Pad Thai, motherhood and Chevrolet

The United States produces the most trucks. Which nation is second?

Canada. Nope.

Mexico. Nope.

Japan. Nope.

If you guessed Thailand, you’re right.

A free trade agreement being negotiated between the United States and Thailand could place the Asian nation alongside Japan, Korea and China as a major threat to U.S. automakers and American manufacturing jobs, officials say.

Thailand is the second-largest producer of pickup trucks in the world. The United States currently has a 25 percent tariff on all imported light trucks.

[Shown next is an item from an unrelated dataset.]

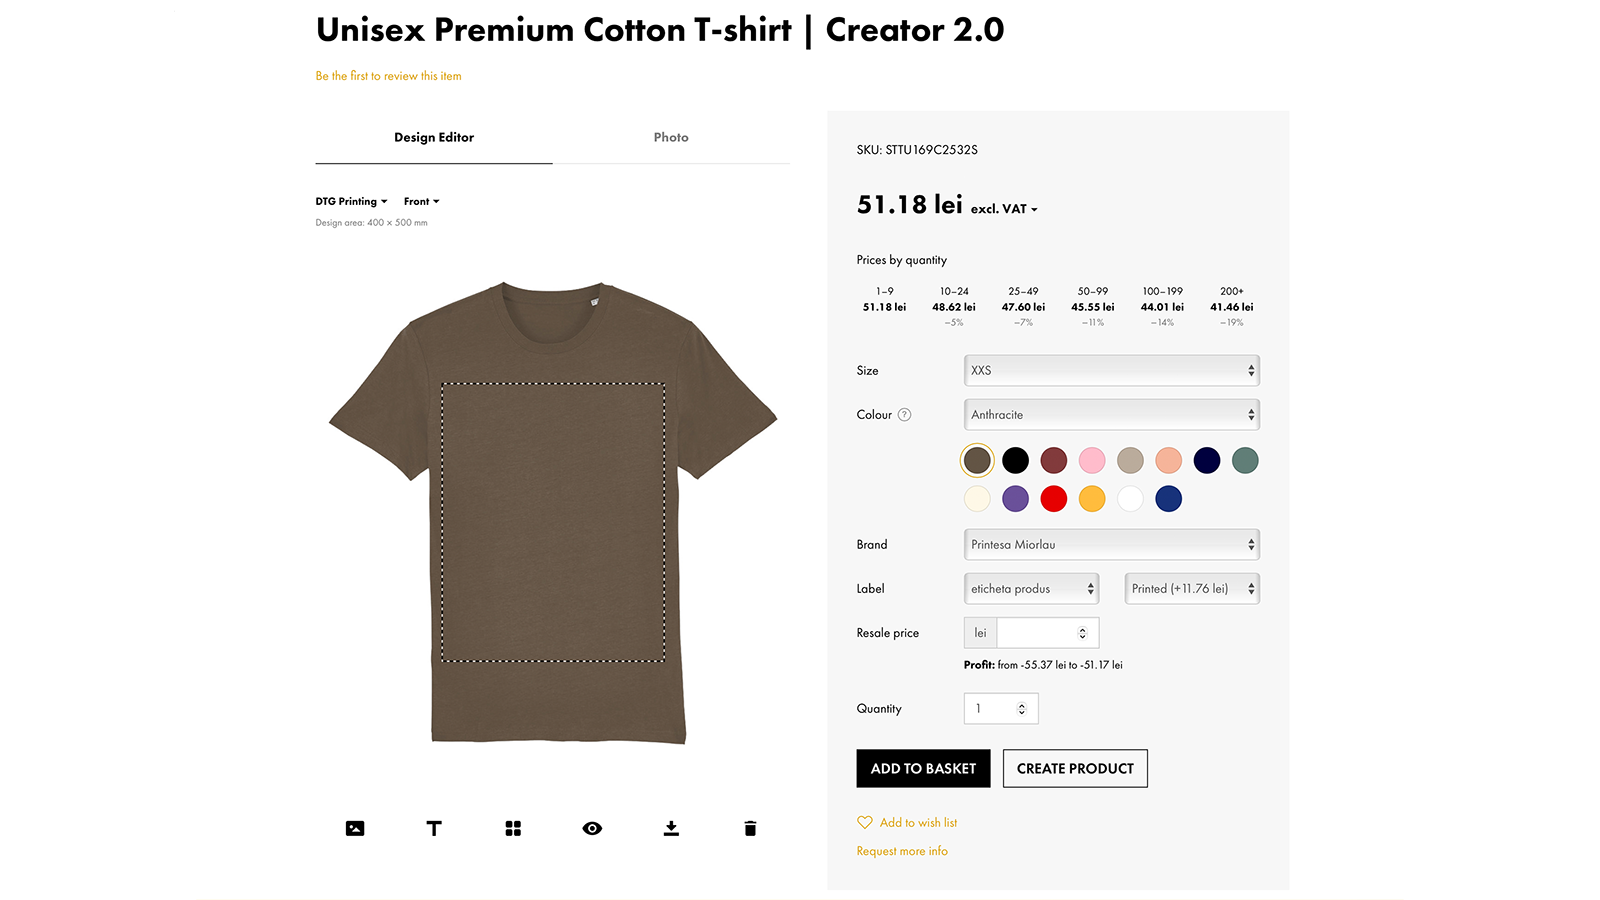Choose the red colour swatch
1600x900 pixels.
coord(1054,499)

If the tariff were removed on vehicles exported to the United States from Thailand, Japanese and other automakers with assembly plants there could compete much more effectively for American truck buyers.

Source: The Detroit News

General Motors and Ford both build trucks in Thailand, though most produced there are by Japanese companies.

A gas

Where’s the downside? As I said, there are many good reasons to own a Civic GX, but driving pleasure is not among them. Styled like the dull end of a spoon, this car is boring on a scale that calls for parsecs. Cloth seats, a dinky two-speaker stereo, a trunk eaten up by the CNG cylinder, steel wheels and a 1.7-liter four-cylinder under the hood — or an asthmatic squirrel — the GX could school Savonarola on privation. The car’s CVT gearbox howls for mercy at 80 miles per hour, which is how fast you have to drive sometimes so you don’t get plowed under in the HOV lane.

— Dan Neil in the Los Angeles Times

Please, can I have one?

Want to buy Christine, or Bob Falfa’s ’55 Chevy, or the Beverly Hillbillies Truck, or The General Lee, or Smokey’s Trans Am? They’re being auctioned this Saturday in Los Angeles by Bonhams. Take a look.